В поисках глобального покрова

В категориях: Трудные места

Г.С. Померанц Дороги духа и зигзаги истории.

 

Дом начинался с крыши. Что такое шалаш, вигвам, юрта? Крыша, поставленная прямо на землю. Стены придумали позже. Наверно, подтолкнула необходимость крепких стен, чтобы хранить запасы зерна. У жителей вигвамов и юрт этой нужды не было. А фундамент – совсем новое изобретение. Идея фундамента – победа интеллекта над непосредственной нуждой в крыше и стенах. Пол оставался земляным. Даже прекрасные каменные сооружения Ангкор-Вата ставились прямо на землю и за несколько веков перекосились. Фундамента потребовали дворцы и храмы. Это уже начало цивилизации, вместе с письменностью и плавкой металлов.

Культура тоже начиналась с крыши, с мифа, с образа целого. Потом уже шла разработка частностей и всякое прикладное знание. Первобытные мифы очень наивны, но у них есть преимущество перед научной теорией: ни одна теория не дает целостного образа бытия, а миф дает. В 30е годы нам сказали, что коллективизация сельского хозяйства и тяжелая промышленность – фундамент социализма. Возникало интеллектуальное удовлетворение, но нельзя было ожидать от фундамента гармонии, справедливости и других удобств. На фундаменте без крыши, без стен, жить трудно. Дождик на голову падает. Это чувство дождика над головой нельзя было выносить год за годом, терпения могло не хватить. И очень быстро, уже к 1936 г. стали говорить, что социализм построен, и надо радоваться, что мы живем при социализме. А если мы не рады, то оторвались от народа, и нам же будет хуже. "Или le припеваючи, или la каторга", – писал когда-то Щедрин. Третьего не дано.

Сейчас идет строительство глобального фундамента, но никому от этого не стало теплее на сердце. Идет строительство дома без крыши, где никакой крыши и не будет. Пустое небо, каменная земля и сжавшийся человек, сказал Беккет. Развоевавшийся интеллект отодвигает в сторону мифы, дававшие смысл и радость жизни предкам, – а замены их праздников нет. А может быть, все-таки есть? Может быть, на некоторой глубине разнобой в мифах (иудейских, христианских, мусульманских, индуистских, буддийских) становится только различием в образах одной великой целостности, и "одну и ту же птицу мудрецы называли разными именами"? Может быть, отжили только мифы-идолы, смешивавшие образы непостижимой тайны целого с физической реальностью? А миф-икона, в строгом понимании Максима-исповедника, – только символ, воплощенный в букве или в лике на деревянной доске? За которыми мы прозреваем непостижимый дух? И проверяем себя, вглядываясь в пустоту мифа-молчания, знаковой паузы, оставшейся вне слова, вне образа – и все-таки постижимой сердцем? Как сказано было в Чхандогье-упанишаде: "То – это ты!"

Три мифа

В 60е годы я стал думать, как отделить религиозное мышление от мифологического. Есть ведь ранний буддизм, очень строго демифологизированный. На вопросы, ответ на которые дает миф, Будда отвечал благородным молчанием. Однако позднее буддизм вернулся к зримым символам, к своего рода иконам. Зримая фигура бодисатвы помогала вчувствоваться в "великую пустоту". Что же такое мышление иконами? Не икона сама по себе (о ней все необходимое сказал Максим-исповедник в связи с иконоборчеством в Византии VIII в.), а иконологическое (или ипостасное) мышление? Я придумал тогда эти термины.

- **ИСХОДНЫЕ ДАННЫЕ**:
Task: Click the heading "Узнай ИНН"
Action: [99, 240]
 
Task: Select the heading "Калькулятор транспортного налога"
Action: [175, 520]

- **ЗАДАЧИ**:
1. К какому году, согласно фрагменту о поисках глобального покрова, стали говорить, что социализм построен?
2. Продолжите фрагмент о поисках глобального покрова, начав сразу после его последнего предложения.

- **ОТВЕТЫ ПО ПОРЯДКУ**:
1. К 1936 году.

2.
Ипостась, гипостазис – это подстановка, символ текучести, многоликости божественной силы, обнимающей мир любовью. У нее бесконечно много ликов, а богословы выделили три лика как символ круга переходов, переливов. Если эти три лика становятся отдельными богами, круг ипостасей разваливается на части, и икона может стать идолом. А в африканском хороводе масок по-своему выражается божественный круг, хотя отдельная маска, рассмотренная сама по себе, а не как фигура единого танца, – довольно безобразный идол. Первое впечатление от иконы не решает, решает сознание – иконологическое или мифологическое. Иконология не путает знак с реальностью, стоящей за знаком.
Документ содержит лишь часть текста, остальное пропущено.